Which lines in the material below contain the word "button"? Copy out each of them.

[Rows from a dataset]
-*-
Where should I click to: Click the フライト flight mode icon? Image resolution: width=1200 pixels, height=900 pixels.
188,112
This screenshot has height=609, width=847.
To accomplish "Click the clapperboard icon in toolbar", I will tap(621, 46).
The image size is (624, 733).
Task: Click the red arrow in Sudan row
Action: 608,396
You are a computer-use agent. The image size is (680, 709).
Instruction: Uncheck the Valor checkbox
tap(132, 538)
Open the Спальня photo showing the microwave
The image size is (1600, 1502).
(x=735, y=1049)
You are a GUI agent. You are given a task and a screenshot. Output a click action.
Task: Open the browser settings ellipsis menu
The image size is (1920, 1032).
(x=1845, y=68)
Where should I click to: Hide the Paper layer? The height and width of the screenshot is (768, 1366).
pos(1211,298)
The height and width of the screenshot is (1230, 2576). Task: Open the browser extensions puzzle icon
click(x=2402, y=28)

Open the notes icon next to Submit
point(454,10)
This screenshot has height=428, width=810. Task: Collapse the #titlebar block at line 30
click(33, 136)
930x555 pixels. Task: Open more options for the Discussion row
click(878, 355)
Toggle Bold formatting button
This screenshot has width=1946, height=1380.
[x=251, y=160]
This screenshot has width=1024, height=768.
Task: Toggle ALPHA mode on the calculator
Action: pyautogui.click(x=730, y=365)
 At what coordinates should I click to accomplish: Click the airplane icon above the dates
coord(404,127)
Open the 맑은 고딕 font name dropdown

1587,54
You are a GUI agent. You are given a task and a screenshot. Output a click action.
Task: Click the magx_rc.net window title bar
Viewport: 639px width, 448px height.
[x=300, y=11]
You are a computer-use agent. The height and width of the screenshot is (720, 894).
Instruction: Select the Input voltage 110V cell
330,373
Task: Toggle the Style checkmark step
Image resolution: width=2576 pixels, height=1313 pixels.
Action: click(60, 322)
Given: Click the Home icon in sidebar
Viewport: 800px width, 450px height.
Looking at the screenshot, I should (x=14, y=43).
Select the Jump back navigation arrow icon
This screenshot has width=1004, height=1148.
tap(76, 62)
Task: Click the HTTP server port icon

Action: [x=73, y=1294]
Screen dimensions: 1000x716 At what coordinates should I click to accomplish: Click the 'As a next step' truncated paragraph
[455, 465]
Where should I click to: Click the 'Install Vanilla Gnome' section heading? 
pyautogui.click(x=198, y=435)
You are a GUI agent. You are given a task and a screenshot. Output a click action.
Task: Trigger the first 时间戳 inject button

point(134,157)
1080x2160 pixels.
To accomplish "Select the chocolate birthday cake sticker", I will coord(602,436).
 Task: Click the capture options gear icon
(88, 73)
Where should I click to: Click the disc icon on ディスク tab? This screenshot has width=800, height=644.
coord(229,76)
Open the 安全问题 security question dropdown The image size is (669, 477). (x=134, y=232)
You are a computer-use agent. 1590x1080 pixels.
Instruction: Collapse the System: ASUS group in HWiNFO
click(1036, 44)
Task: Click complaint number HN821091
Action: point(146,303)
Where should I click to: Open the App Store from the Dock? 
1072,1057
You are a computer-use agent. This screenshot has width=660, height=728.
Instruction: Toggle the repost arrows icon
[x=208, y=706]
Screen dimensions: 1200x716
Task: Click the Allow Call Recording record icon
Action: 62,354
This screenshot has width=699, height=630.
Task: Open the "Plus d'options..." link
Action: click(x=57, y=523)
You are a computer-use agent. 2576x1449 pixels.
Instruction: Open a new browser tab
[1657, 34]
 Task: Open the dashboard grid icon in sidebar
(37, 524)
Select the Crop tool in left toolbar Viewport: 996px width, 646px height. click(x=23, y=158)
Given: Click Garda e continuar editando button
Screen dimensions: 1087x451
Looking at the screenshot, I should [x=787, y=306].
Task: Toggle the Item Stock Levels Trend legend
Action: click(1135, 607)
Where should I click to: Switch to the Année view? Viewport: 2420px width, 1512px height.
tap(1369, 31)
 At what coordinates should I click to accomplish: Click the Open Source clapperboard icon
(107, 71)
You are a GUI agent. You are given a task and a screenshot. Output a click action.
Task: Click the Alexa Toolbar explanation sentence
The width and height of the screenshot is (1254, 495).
-*-
◆ THE RESPONSE
Toggle Bold formatting button
Task: Trigger the first 时间戳 inject button
Given: Click Garda e continuar editando button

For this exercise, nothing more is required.